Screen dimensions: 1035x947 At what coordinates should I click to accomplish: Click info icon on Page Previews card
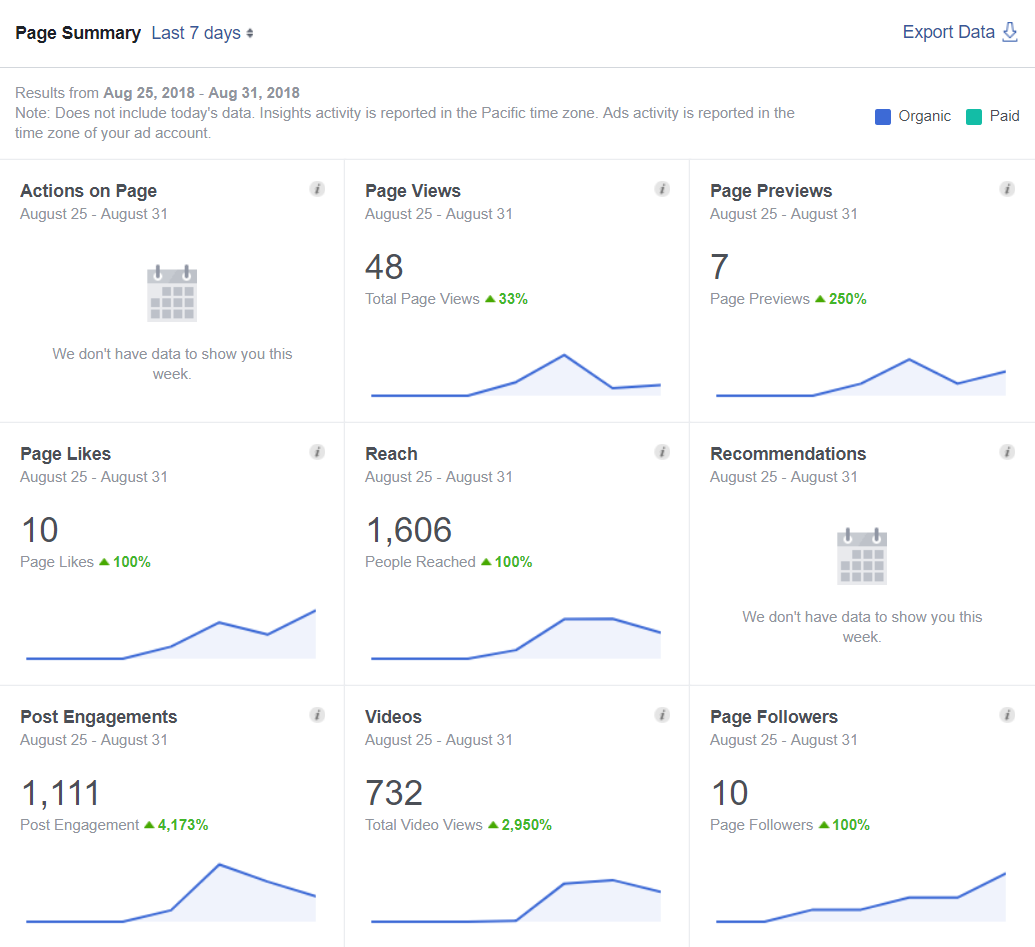pyautogui.click(x=1007, y=189)
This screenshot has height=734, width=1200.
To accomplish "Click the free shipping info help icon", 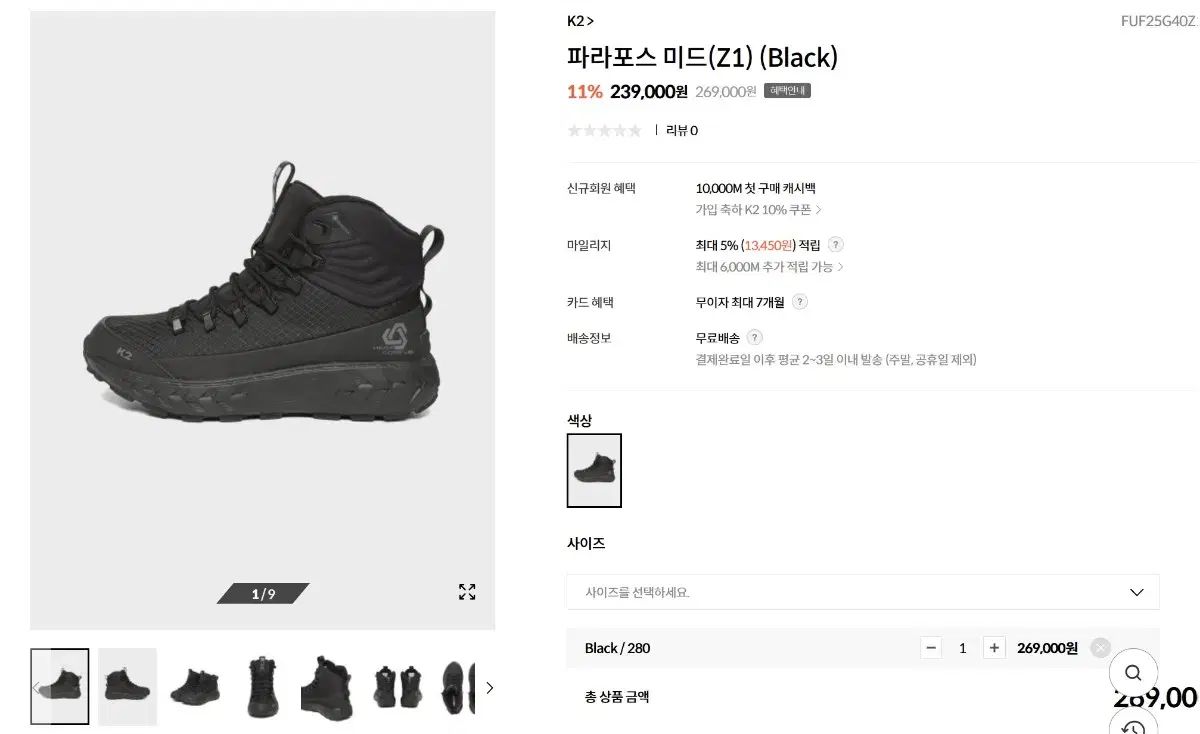I will coord(755,338).
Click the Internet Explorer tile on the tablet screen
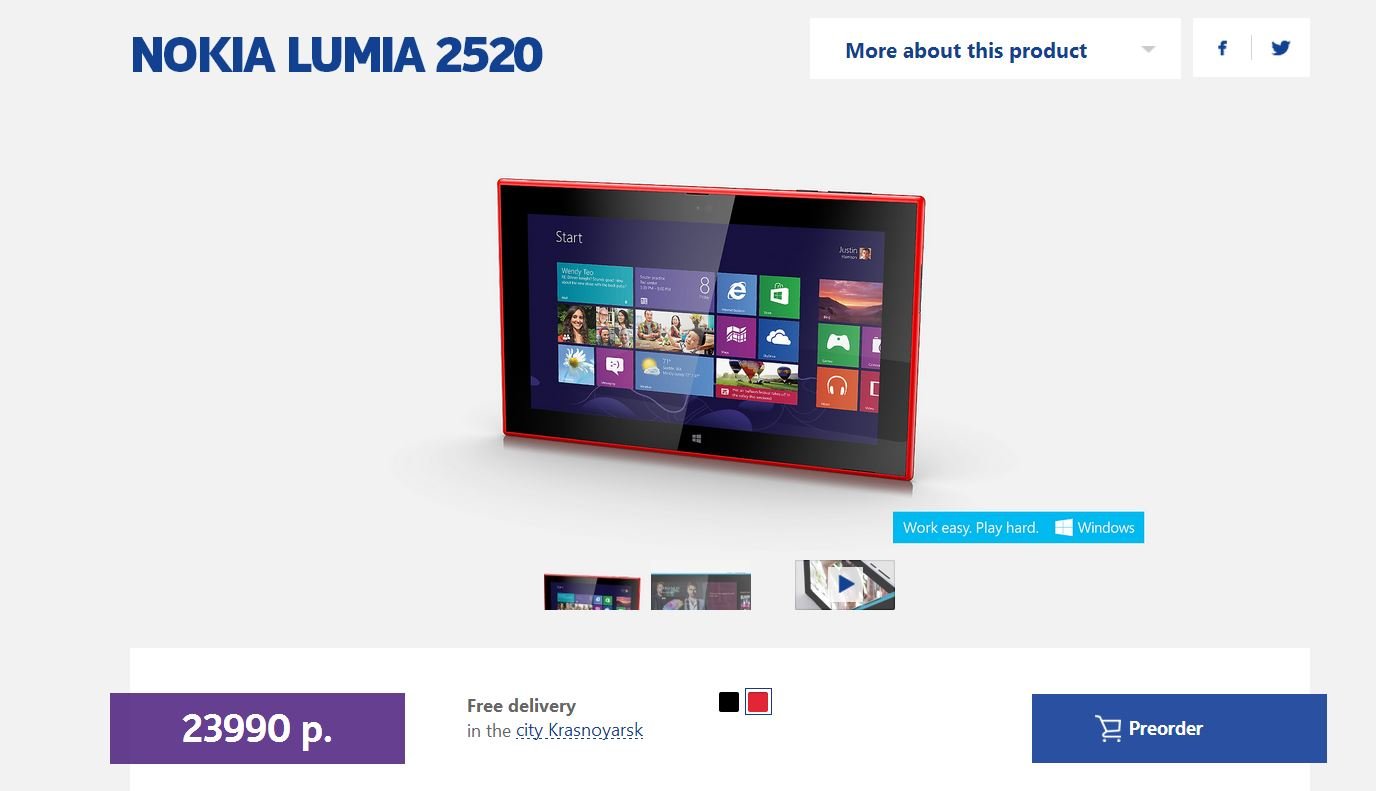Screen dimensions: 1376x791 click(x=736, y=294)
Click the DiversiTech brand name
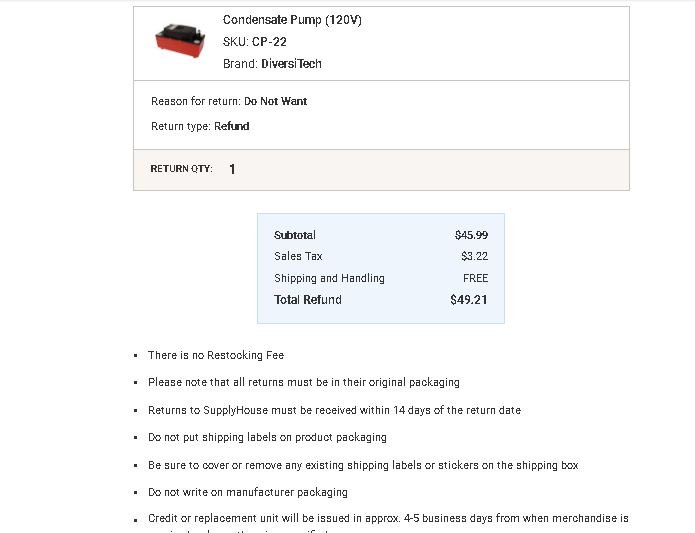 291,64
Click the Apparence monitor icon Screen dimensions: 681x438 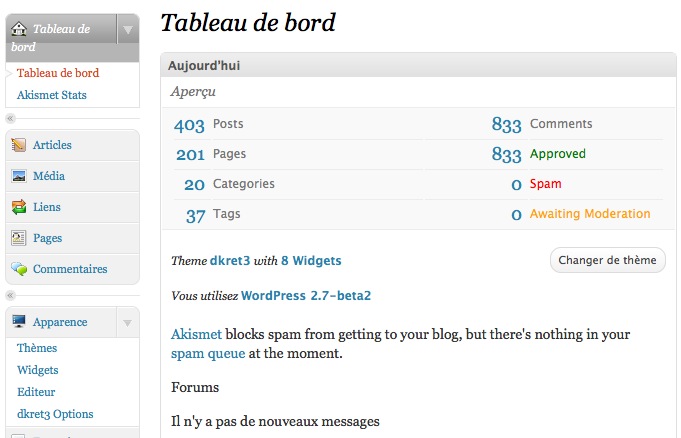tap(19, 322)
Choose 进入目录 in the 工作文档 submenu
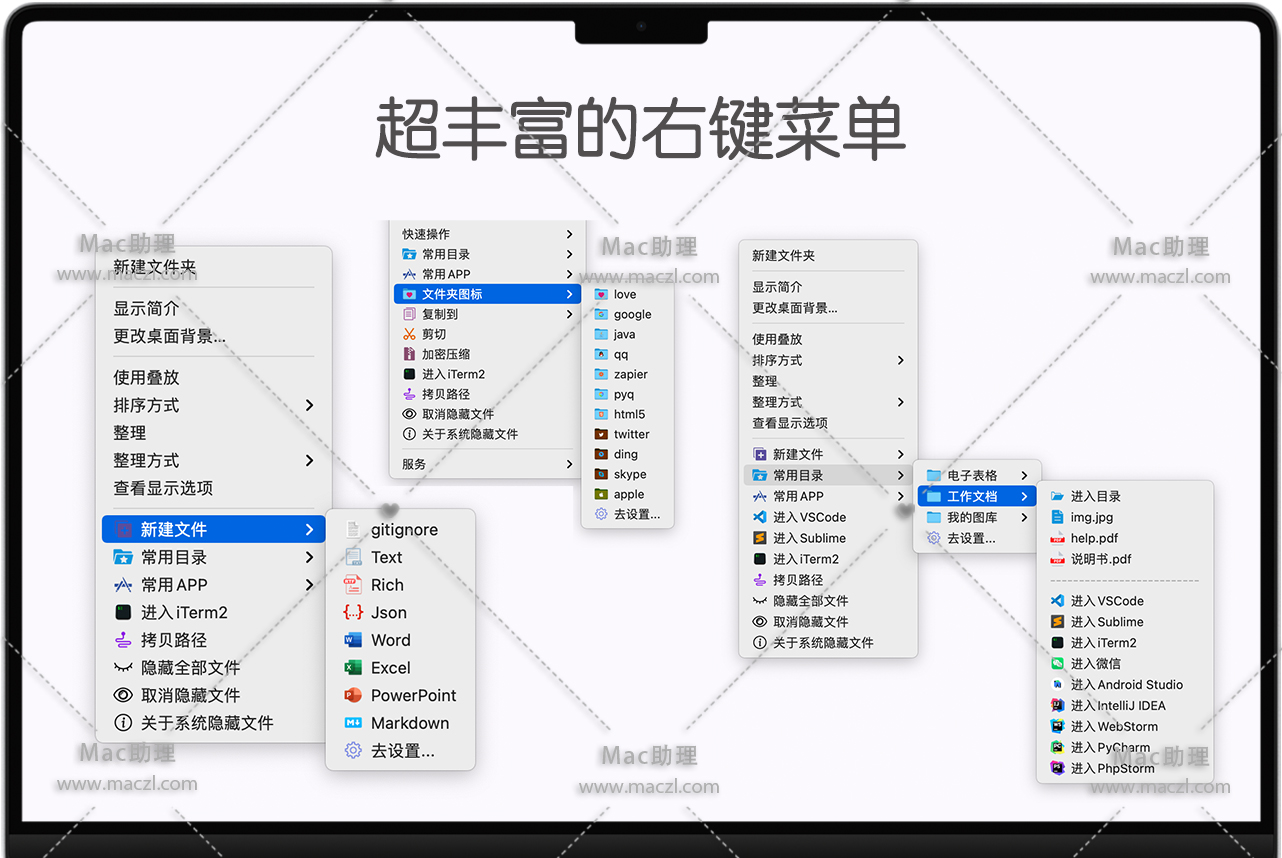The image size is (1282, 858). click(1095, 496)
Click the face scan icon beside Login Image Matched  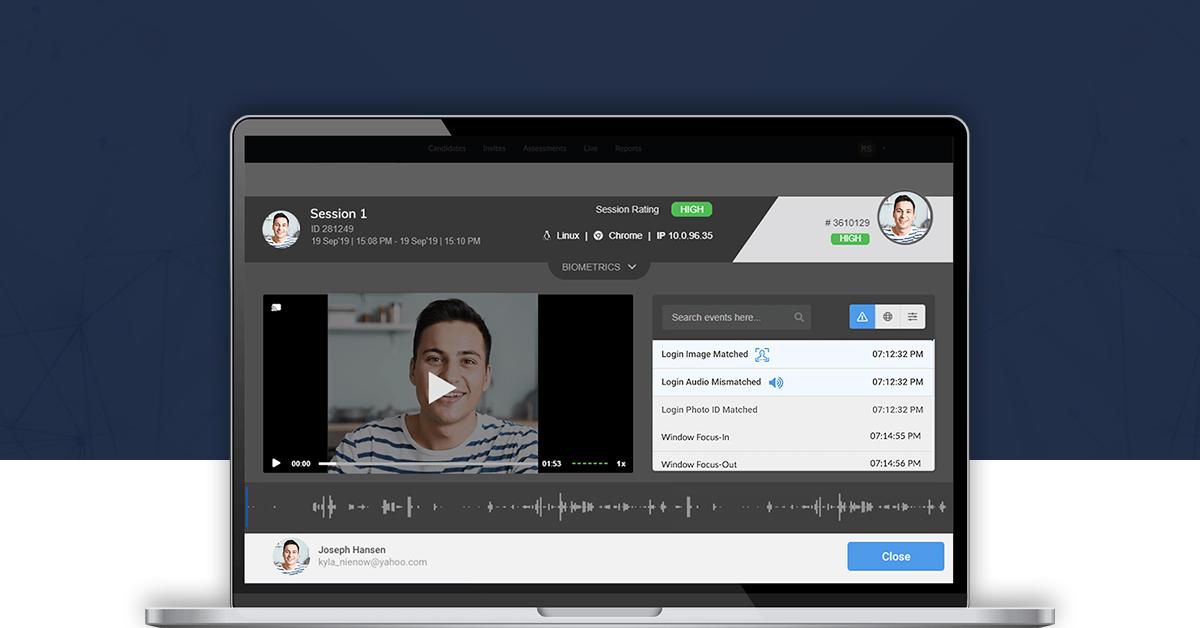click(762, 355)

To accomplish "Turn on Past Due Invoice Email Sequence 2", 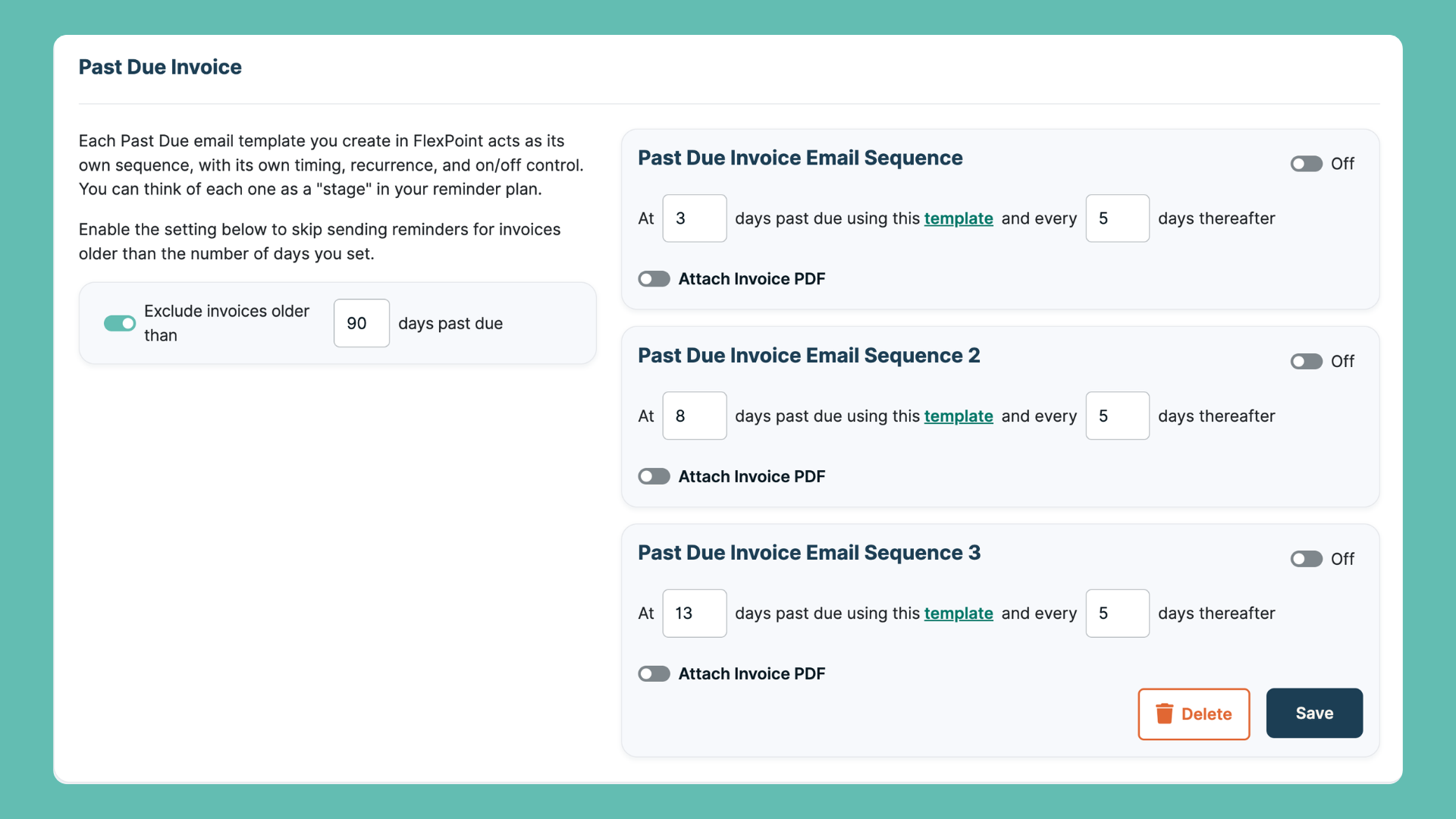I will 1306,362.
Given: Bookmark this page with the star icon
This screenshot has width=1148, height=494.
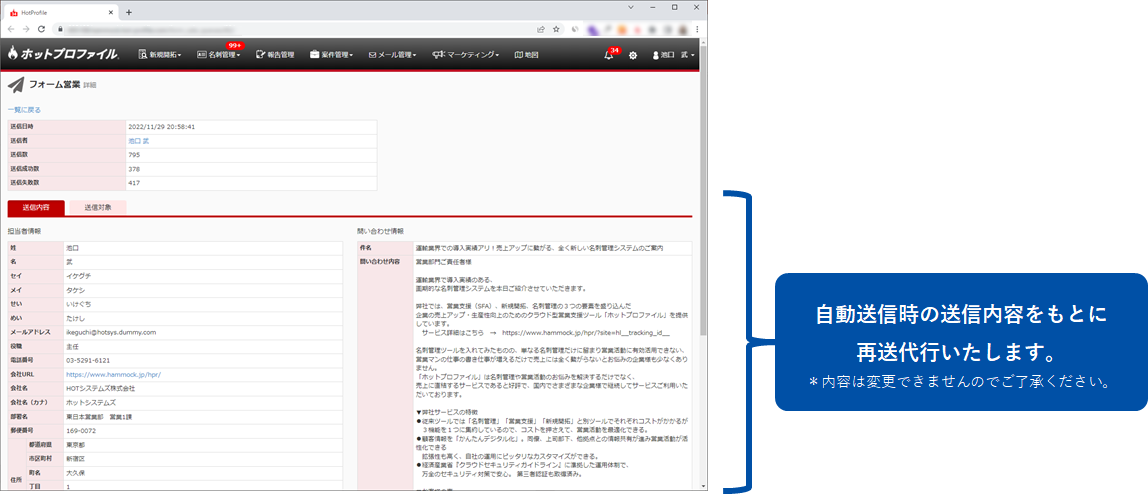Looking at the screenshot, I should coord(556,29).
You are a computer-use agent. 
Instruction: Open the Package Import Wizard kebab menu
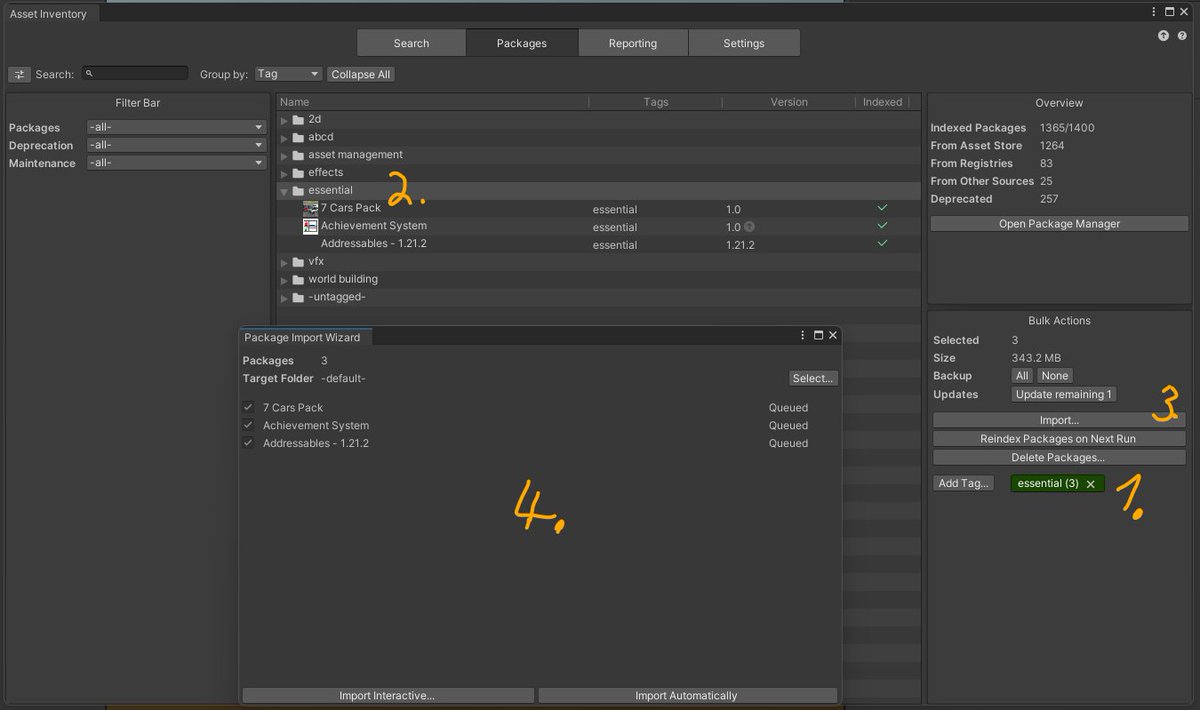tap(801, 335)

**To do**
Pictures are to be left out, and each line from the one that contains "Instruction: Open the" through the end of the listing is to be copied exactly.

**Answer section**
Instruction: Open the Package Import Wizard kebab menu
tap(801, 335)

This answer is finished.